Start Information supplied

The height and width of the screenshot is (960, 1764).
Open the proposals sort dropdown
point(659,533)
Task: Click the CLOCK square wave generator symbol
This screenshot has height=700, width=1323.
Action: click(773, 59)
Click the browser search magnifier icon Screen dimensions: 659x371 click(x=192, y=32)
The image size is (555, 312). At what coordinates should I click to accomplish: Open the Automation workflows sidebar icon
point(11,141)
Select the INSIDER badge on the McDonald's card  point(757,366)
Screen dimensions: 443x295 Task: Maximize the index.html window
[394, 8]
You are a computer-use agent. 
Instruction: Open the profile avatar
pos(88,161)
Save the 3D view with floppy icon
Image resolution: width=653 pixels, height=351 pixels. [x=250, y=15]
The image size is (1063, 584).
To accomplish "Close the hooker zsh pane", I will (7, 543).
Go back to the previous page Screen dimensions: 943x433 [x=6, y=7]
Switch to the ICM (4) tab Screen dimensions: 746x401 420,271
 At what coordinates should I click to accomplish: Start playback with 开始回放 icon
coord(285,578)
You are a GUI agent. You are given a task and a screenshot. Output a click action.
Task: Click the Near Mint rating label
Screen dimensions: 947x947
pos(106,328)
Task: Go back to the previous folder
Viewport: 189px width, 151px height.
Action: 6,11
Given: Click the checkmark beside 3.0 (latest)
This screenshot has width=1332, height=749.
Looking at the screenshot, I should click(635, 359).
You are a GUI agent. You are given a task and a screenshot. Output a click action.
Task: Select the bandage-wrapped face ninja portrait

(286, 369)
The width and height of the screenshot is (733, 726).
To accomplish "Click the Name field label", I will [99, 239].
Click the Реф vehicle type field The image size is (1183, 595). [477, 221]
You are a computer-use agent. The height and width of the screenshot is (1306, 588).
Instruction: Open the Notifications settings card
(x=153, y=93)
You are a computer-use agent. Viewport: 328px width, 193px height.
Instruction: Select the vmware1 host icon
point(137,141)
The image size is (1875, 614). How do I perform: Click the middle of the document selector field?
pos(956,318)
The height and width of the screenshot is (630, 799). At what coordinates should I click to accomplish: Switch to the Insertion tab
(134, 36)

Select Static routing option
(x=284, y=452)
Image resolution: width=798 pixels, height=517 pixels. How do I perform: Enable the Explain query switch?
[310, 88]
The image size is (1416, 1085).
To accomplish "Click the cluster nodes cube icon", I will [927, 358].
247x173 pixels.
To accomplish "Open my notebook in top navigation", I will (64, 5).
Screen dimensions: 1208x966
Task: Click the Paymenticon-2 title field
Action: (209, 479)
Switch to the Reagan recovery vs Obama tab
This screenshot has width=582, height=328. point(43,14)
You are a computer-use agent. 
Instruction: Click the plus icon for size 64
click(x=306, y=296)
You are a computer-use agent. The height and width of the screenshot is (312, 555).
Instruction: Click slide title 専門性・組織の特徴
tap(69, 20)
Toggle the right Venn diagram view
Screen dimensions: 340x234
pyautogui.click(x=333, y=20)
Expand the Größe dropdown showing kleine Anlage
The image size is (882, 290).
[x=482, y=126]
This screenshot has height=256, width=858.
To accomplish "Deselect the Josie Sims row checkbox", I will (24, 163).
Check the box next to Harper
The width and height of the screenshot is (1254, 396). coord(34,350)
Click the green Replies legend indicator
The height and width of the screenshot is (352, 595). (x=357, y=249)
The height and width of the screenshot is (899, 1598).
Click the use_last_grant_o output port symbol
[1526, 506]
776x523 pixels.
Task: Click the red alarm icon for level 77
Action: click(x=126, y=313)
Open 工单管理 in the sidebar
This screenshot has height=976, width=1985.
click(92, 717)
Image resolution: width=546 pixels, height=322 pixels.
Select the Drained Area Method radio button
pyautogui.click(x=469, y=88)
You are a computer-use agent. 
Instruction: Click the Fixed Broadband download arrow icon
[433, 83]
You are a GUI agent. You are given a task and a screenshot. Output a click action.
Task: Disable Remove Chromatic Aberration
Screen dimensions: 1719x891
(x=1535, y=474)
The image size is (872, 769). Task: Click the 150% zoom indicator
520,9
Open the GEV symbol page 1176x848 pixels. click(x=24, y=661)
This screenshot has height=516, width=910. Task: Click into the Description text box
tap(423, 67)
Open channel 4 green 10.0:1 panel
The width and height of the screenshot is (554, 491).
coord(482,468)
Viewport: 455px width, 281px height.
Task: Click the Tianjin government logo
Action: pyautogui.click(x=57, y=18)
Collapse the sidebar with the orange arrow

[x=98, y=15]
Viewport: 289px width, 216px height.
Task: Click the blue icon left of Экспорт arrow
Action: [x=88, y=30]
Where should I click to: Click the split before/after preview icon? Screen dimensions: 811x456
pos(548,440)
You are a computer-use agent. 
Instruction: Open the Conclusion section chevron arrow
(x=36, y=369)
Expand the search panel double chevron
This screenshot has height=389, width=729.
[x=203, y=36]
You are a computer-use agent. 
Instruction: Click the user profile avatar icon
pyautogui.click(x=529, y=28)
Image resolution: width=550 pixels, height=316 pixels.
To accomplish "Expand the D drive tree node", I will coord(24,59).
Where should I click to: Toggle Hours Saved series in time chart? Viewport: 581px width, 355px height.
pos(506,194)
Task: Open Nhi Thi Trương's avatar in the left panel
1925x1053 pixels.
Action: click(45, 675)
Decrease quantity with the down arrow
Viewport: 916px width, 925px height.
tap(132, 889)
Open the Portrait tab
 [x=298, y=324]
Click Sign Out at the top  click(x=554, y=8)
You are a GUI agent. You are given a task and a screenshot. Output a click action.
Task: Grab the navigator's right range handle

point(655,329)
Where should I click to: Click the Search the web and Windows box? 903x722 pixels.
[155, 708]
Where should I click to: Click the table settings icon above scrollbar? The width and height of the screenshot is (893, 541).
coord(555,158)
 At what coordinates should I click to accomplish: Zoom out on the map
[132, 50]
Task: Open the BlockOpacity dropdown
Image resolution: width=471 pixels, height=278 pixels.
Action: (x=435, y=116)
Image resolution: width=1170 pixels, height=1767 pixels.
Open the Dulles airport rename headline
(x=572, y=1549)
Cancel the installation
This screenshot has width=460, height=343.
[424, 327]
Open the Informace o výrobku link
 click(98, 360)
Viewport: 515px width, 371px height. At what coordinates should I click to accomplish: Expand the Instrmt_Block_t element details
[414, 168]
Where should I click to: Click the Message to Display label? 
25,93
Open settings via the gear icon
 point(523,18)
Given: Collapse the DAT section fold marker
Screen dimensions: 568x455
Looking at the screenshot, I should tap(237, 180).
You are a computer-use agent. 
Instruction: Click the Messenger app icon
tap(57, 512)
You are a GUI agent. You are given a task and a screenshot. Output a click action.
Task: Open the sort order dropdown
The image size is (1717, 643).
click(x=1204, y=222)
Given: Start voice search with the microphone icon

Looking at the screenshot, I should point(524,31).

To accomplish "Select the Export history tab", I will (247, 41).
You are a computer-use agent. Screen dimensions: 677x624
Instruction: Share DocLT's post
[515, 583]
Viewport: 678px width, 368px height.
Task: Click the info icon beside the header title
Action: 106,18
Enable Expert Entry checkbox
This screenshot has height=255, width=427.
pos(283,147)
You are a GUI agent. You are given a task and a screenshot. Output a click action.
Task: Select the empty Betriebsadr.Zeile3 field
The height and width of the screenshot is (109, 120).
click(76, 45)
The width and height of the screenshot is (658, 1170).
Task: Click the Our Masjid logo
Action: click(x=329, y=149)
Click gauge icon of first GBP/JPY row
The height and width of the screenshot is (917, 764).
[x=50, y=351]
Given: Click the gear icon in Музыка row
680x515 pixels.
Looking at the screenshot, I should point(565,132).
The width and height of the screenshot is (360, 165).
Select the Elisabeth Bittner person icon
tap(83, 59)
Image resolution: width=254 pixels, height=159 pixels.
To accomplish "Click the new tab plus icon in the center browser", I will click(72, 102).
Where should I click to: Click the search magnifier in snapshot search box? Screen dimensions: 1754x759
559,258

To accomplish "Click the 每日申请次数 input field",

End Information supplied

Change every "Screen dimensions" to "Screen size" in the lines starting at the first line and ending at the line containing "Click the Реф", and give back only those lines, otherwise unchanged.

◆ Reply
The height and width of the screenshot is (960, 1764).
Open the proposals sort dropdown
point(659,533)
Task: Click the CLOCK square wave generator symbol
This screenshot has height=700, width=1323.
Action: click(773, 59)
Click the browser search magnifier icon Screen size: 659x371 click(x=192, y=32)
The image size is (555, 312). At what coordinates should I click to accomplish: Open the Automation workflows sidebar icon
point(11,141)
Select the INSIDER badge on the McDonald's card  point(757,366)
Screen size: 443x295 Task: Maximize the index.html window
[394, 8]
You are a computer-use agent. 
Instruction: Open the profile avatar
pos(88,161)
Save the 3D view with floppy icon
Image resolution: width=653 pixels, height=351 pixels. [x=250, y=15]
The image size is (1063, 584).
To accomplish "Close the hooker zsh pane", I will (7, 543).
Go back to the previous page Screen size: 943x433 [x=6, y=7]
Switch to the ICM (4) tab Screen size: 746x401 420,271
 At what coordinates should I click to accomplish: Start playback with 开始回放 icon
coord(285,578)
You are a GUI agent. You are given a task and a screenshot. Output a click action.
Task: Click the Near Mint rating label
Screen size: 947x947
pos(106,328)
Task: Go back to the previous folder
Viewport: 189px width, 151px height.
Action: 6,11
Given: Click the checkmark beside 3.0 (latest)
This screenshot has width=1332, height=749.
Looking at the screenshot, I should click(635, 359).
You are a GUI agent. You are given a task and a screenshot. Output a click action.
Task: Select the bandage-wrapped face ninja portrait

(286, 369)
The width and height of the screenshot is (733, 726).
To accomplish "Click the Name field label", I will [99, 239].
Click the Реф vehicle type field The image size is (1183, 595). [477, 221]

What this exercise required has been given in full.